Тем не менее мы очень надеемся пролить свет и на те два героических восстания советских военнопленных, имевшие место в Пакистане, о которых до сих пор очень мало что известно. Ну и, конечно, надеемся как-то добраться до наших в этом лагере беженцев Шамшату. Хотя я вполне допускаю, что, прожив там столько лет, они уже по менталитету превратились в афганцев и уже не думают о каком-то возвращении.
Помимо этого, конечно, очень бы хотелось достать останки Филиппова — если не самим, то хотя бы людей послать. Ещё «висит» пара вопросов, но вы сами видите, что творится в мире в связи с коронавирусом: ситуация абсолютно непредсказуема, поэтому всё это пока очень абстрактно.
— Если говорить о Шамшату, то этот лагерь ведь до сих пор хорошо охраняется людьми Гульбеддина Хекматияра, вы уже пытались, но не смогли туда попасть во время одной из прошлых командировок. Видимо, и после пандемии шансов на это не станет больше.
— Да, но на месте будет гораздо проще узнать что-то о наших солдатах там, об их жизни и судьбе, о том, чем им можно помочь.

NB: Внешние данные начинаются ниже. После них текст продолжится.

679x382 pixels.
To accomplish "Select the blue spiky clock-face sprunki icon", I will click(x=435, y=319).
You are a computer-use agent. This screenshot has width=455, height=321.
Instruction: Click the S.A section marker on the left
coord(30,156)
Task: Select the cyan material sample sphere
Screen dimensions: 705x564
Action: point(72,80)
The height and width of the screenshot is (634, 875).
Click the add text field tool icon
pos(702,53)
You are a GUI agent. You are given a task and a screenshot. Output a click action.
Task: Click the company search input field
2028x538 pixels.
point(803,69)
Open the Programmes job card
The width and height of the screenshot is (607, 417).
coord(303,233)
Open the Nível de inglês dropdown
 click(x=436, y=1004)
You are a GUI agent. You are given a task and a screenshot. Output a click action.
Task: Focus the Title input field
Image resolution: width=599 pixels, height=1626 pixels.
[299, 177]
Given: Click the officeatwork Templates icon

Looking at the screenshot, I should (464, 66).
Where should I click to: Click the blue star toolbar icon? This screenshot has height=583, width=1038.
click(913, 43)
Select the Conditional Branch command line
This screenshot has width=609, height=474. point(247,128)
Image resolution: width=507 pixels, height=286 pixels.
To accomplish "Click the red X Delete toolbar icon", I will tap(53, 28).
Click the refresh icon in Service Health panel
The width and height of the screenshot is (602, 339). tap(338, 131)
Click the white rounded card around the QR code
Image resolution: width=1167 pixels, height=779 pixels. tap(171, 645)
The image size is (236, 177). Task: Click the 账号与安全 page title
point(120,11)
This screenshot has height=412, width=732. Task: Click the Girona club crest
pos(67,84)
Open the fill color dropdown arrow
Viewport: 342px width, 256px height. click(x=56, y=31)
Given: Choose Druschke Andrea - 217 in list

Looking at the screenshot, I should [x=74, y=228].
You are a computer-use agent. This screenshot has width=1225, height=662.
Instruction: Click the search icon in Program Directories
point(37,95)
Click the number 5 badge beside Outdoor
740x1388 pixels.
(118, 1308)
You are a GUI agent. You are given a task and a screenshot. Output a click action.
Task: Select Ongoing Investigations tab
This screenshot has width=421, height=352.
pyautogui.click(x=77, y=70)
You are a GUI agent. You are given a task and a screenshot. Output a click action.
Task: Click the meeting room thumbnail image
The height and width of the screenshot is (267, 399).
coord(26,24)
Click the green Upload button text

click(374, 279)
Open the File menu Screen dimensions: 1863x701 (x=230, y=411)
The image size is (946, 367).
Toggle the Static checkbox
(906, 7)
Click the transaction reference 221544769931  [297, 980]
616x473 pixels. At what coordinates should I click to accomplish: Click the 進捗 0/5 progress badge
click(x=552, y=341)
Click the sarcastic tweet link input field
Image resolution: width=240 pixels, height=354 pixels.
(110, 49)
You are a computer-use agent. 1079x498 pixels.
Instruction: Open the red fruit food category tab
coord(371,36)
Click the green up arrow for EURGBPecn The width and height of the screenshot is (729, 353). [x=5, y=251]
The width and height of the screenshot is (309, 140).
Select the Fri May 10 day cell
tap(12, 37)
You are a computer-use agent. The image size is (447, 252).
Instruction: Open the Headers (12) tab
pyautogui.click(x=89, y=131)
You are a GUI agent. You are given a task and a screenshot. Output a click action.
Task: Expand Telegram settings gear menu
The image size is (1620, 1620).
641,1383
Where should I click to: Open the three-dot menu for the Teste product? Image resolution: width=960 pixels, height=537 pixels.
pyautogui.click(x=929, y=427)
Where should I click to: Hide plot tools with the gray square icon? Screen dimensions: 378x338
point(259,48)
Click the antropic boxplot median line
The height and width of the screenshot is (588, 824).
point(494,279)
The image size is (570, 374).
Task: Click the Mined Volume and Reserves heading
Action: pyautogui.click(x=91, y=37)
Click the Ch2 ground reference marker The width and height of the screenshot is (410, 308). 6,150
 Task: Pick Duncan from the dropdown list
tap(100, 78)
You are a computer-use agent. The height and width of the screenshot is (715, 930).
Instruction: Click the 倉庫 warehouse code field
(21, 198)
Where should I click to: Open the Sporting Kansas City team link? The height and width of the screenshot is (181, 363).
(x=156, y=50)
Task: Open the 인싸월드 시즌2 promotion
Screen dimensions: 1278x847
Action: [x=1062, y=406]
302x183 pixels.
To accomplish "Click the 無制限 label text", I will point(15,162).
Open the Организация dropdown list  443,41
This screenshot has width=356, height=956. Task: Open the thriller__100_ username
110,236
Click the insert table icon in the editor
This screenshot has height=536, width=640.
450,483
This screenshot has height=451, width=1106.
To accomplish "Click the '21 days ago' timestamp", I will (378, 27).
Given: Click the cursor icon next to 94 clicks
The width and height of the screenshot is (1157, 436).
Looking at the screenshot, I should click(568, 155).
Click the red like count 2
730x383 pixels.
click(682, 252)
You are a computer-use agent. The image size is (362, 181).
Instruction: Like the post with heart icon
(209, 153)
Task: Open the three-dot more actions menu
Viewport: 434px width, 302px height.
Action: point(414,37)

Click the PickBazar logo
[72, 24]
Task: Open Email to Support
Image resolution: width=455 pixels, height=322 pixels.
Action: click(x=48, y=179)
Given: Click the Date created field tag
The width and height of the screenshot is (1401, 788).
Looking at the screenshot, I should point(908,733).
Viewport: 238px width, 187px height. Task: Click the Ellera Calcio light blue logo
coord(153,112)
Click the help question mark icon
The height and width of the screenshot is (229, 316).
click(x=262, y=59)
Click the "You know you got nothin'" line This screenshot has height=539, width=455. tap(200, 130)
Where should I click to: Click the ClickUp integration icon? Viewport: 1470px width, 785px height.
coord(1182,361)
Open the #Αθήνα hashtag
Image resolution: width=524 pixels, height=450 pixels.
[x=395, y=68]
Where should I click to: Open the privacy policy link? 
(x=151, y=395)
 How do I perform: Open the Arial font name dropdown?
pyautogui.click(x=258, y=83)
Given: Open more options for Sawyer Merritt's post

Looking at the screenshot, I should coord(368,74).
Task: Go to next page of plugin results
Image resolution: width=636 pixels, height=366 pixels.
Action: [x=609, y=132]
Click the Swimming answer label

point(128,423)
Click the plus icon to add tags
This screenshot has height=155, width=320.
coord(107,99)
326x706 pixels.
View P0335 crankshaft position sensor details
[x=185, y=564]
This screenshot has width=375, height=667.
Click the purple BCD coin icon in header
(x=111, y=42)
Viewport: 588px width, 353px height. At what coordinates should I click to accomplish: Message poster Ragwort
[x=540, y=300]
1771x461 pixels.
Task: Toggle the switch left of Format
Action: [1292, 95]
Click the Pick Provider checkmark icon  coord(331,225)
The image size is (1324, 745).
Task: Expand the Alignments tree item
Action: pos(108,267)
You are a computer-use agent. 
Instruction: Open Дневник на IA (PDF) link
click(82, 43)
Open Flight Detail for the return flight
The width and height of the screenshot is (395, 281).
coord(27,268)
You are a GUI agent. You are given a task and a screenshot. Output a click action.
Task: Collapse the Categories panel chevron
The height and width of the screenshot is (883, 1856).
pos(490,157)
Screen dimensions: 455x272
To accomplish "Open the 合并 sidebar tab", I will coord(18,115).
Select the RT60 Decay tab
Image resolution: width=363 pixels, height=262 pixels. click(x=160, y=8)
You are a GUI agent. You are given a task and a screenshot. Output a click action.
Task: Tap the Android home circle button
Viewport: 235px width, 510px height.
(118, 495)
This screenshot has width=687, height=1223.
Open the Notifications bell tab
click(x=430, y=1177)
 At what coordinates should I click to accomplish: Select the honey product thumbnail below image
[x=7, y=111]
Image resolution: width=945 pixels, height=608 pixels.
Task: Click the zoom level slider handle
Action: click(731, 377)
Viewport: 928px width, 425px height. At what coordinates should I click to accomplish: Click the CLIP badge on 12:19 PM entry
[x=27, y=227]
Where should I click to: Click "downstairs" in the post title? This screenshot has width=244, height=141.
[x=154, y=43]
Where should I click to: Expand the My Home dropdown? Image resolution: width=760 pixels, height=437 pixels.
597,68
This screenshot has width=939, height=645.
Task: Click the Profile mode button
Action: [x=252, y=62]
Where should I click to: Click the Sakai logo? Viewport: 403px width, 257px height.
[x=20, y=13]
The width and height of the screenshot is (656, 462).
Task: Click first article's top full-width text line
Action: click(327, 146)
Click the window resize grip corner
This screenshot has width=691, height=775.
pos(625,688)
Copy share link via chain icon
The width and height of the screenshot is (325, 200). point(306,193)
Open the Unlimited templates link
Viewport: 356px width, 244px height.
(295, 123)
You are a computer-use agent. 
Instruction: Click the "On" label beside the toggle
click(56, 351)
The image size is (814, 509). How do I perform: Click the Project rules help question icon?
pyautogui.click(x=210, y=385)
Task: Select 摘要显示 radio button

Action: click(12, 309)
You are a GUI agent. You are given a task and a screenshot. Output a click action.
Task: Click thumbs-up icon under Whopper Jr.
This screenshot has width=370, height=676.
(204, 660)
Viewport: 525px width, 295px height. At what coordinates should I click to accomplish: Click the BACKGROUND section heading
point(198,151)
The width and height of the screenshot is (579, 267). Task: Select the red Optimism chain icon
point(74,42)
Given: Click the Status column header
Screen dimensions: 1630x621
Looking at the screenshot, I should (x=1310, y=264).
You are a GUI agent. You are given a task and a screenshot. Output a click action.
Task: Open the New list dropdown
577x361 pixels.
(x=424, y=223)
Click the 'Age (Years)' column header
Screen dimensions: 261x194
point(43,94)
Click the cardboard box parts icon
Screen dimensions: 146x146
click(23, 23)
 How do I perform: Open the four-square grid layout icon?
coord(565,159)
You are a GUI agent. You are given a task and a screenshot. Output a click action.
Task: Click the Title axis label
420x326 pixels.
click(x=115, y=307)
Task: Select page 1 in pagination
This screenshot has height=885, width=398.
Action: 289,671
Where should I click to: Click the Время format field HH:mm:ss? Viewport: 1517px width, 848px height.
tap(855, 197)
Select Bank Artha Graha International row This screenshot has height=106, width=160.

Мы же никого не собираемся тащить домой насильно. Пусть хотя бы просто скажет нам, что он хочет, — я поеду маме его скажу, что он живой. Это же главное, о чём они просят: узнать, жив или нет, а если живой, но не хочет домой, то дальше уже дело родственников, пусть сами разбираются.
— Чувствуется, что, несмотря на плен, в который вы попали в прошлом году в Афганистане, желания заниматься этой поисковой работой у вас точно меньше не стало.
— Да, тут есть целый комплекс причин. И чувство долга перед пропавшими ребятами, и какие-то наработанные контакты в Афганистане. Некоторые люди там стали настоящими друзьями, хочется с ними общаться. И, конечно, это и долг перед некоторыми матерями пропавших солдат, с которыми я уже как бы сроднился и которые до сих пор ждут вестей о своих детях.
Я просто не могу их бросить и перестать этим заниматься. Этим женщинам порой просто нужно выговориться, ведь то, что они пережили и переживают, невероятно тяжело. Вот проводила мать своего единственного сына и десятки лет задаёт себе вопрос, зачем она живёт на свете.
У большинства из них всё равно теплится надежда, что их дети живы, и мы здесь со своими постоянными изысканиями являемся как бы таким связующим звеном, которое даёт им силы, для того чтобы как-то жить дальше.